Wider Neurodegenerative Framework and Temporal Aspects of Biomarkers

The importance of our integrated biomarker framework is strongly highlighted by longitudinal data from Alzheimer’s disease (AD) studies, which clarifies the time-related progression of pathological processes. A 30-year cohort study showed a clear sequence of biomarker changes years before clinical onset of AD: deregulation of amyloid-β (Aβ) in cerebrospinal fluid (CSF) occurred approximately 17 years pre-symptomatic, followed by increased phosphorylated tau (p-tau) at ~16 years, with subsequent changes in neurofilament light chain (NfL) and white matter volume occurring approximately 12 years before diagnosis [39]. This trajectory strengthens multiple fundamental principles pertinent to our MS research: (1) fluid biomarkers (Aβ, p-tau, NfL) and structural neuroimaging metrics are complementary and sequentially involved, validating the biological basis for their combined application; (2) markers of axonal/neuronal injury (NfL) and alterations in white matter integrity can be identified years ahead of noticeable clinical decline, demonstrating their prognostic significance; and (3) an integrative approach is crucial to chart the entire pathological progression. Our study therefore conforms to the recognised neurodegenerative research framework, suggesting that integrating dynamic fluid biomarkers with structural brain metrics offers a more insightful and sensitive perspective on disease advancement compared to clinical evaluation alone.

5. Conclusions

This multi-method research establishes a clear connection between sNfL and distinct patterns of brain atrophy in MS, promoting a pathobiology-centred approach to patient classification.

Our main discoveries indicate that global grey matter volume and lateral ventricular volume are the strongest structural correlates of sNfL, with Bayesian analysis providing strong support for these associations. We determined that grey matter atrophy serves as a crucial mediator linking clinical disability (EDSS) and neuroaxonal injury, providing a mechanistic understanding of the clinico-radiological paradox.

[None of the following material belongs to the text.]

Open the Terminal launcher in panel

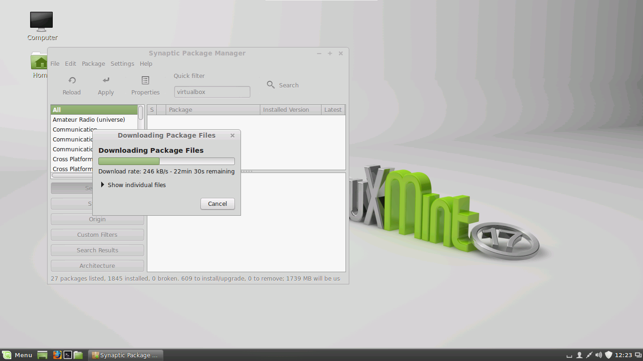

Unsupervised learning discovered three unique patient endophenotypes—“High Neurodegeneration,” “Moderate Injury,” and “Benign Volumetrics”—that represent the disease’s pathological range and relate to clinical severity of MS. Additionally, supervised machine learning verified that a small array of volumetric features can reliably forecast sNfL levels, emphasising their clinical significance.

Notably, the agreement between our analytical methods offers a validated, streamlined model of MS pathology. The identified “High Neurodegeneration” subgroup is an appealing target for neuroprotective studies, while the predictive models provide a direct route to developing clinical instruments to assess treatment effectiveness. This comprehensive biomarker model transcends correlation to offer practical insights to prognosis and tailored treatment, with the ultimate goal of alleviating the rising burden of neurodegeneration in people with MS.